Dans un retournement des choses à l’allure progressiste, après qu’il se fut emparé du pouvoir en Guinée en décembre 2009, le général Sékouba Konaté a adopté de nouvelles lois pour protéger la liberté des médias. Ces lois, promulguées en juin 2010, redéfinissent les pouvoirs des organismes de régulation des médias, indiquent comment leurs membres sont désignés, garantissent l’accès à l’information que possède le gouvernement, et dépénalisent les délits de presse. Après avoir accédé à la présidence, Konaté a accepté de tenir des élections libres et transparentes en novembre 2010, auxquelles il n’était pas candidat.
Toutefois, en dépit de cette politique de transition démocratique, menée par le Conseil national de transition (CNT), aucune des lois sur les médias n’a été mise en oeuvre depuis que Condé est devenu Président. La mission de RSF a constaté que « le blocage est dû à une erreur de rédaction dans un cas, à une erreur de procédure administrative dans un autre et, par-dessus tout, à de la résistance politique et judiciaire ».
Le pays compte plus de 30 journaux, autant de stations de radio privées, deux stations de télévision privées et un grand nombre de blogueurs et plus de 50 sites web. La radio bénéficie d’une réduction des restrictions à l’attribution des permis d’exploitation et est extrêmement populaire.
Mais la mission de RSF a aussi constaté que les journalistes se battent pour couvrir la nouvelle en raison de la répression des forces de sécurité. En avril, celles-ci ont empêché des journalistes de couvrir l’arrivée à Conakry du candidat malheureux à la présidence Cellou Dallein Diallo. Dans un autre incident, le 30 mai, une dizaine de bérets rouges brandissant leurs armes ont procédé à une descente dans les locaux du groupe de « L’Indépendant - Le Démocrate », qui appartient à Aboubacar Sylla, lequel a été ministre des communications de Konaté. Les bérets rouges étaient irrités par un article, publié quatre jours auparavant, qui critiquait l’augmentation de la solde des militaires.
Lors d’un autre incident survenu en mai, trois journalistes ont été démis de leur poste de présentateurs des nouvelles à la Radio Télévision Guinéenne (RTG). Bien des gens à Conakry pensent qu’ils ont été « sanctionnés à cause de leur soutien supposé au parti d’opposition pro-Diallo, l’Union des Forces démocratiques de Guinée (UFDG), et que la décision de les tasser avait été prise aux plus hauts échelons du gouvernement », dit le rapport de mission de RSF.

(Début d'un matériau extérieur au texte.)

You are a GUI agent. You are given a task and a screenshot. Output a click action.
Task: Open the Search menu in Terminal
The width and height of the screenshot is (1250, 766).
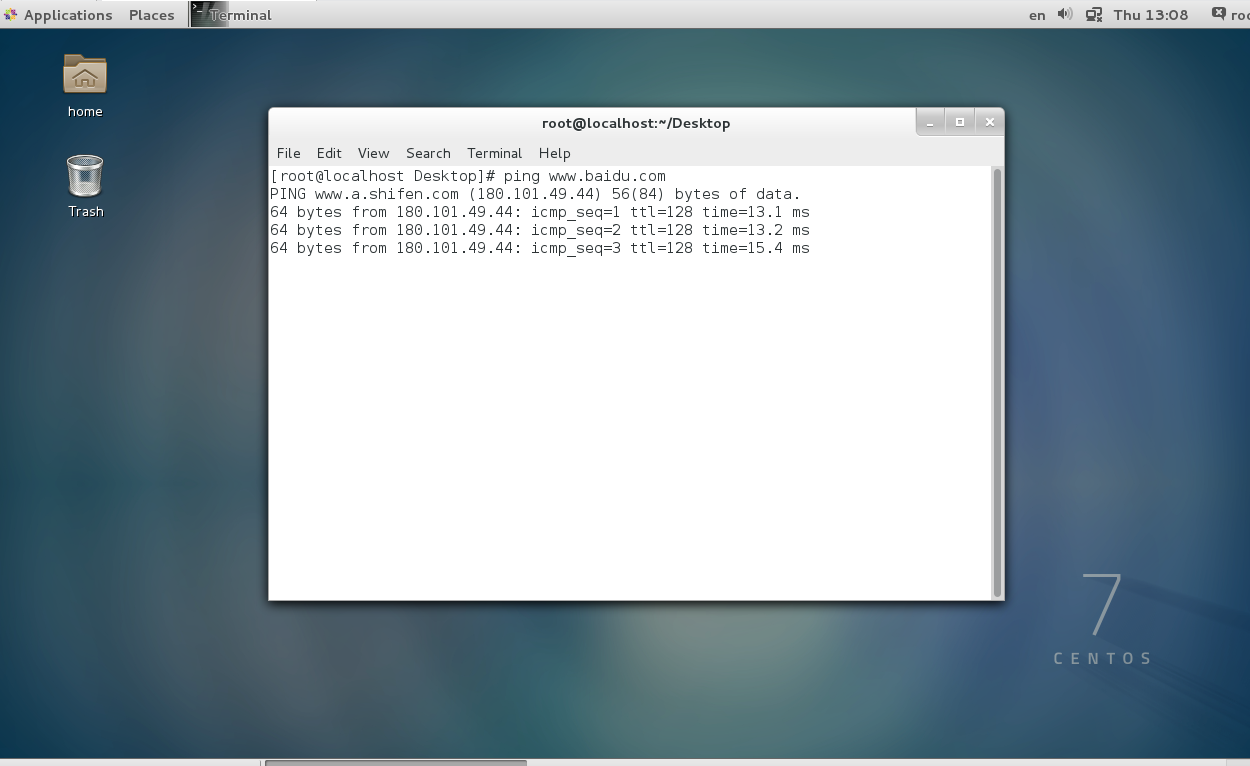pyautogui.click(x=428, y=153)
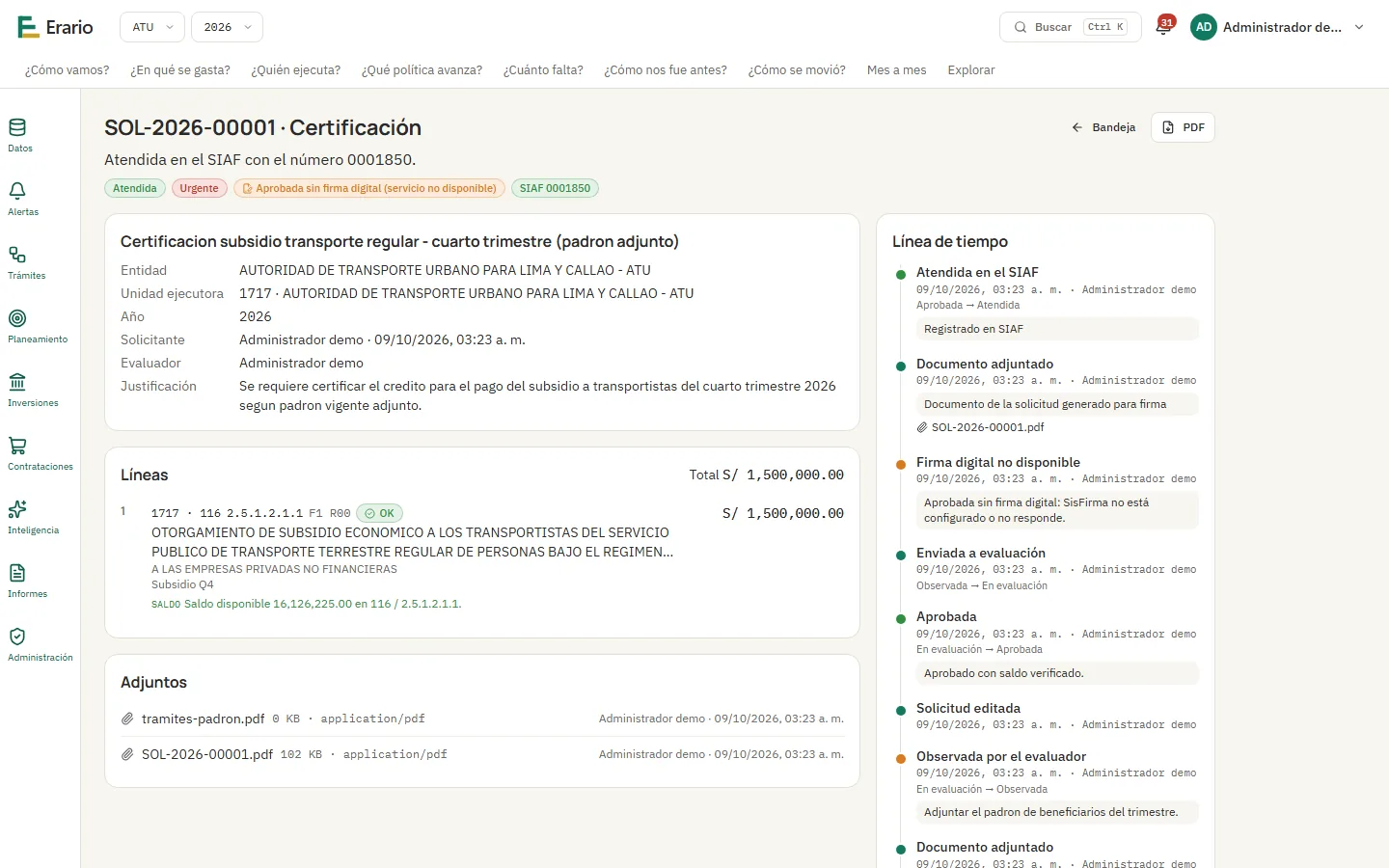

Mais la couverture de la politique du pays est inégale, indique le rapport : « la RTG a couvert quelques conférences de presse de l’UFDG mais n’a pas mentionné le retour de Diallo en Guinée ». Certains craignent que la RTG ne soit devenue une extension du gouvernement. Dans ses recommandations, la mission de RSF invite la RTG à être accessible à tous les partis politiques, et à refléter toute la société guinéenne.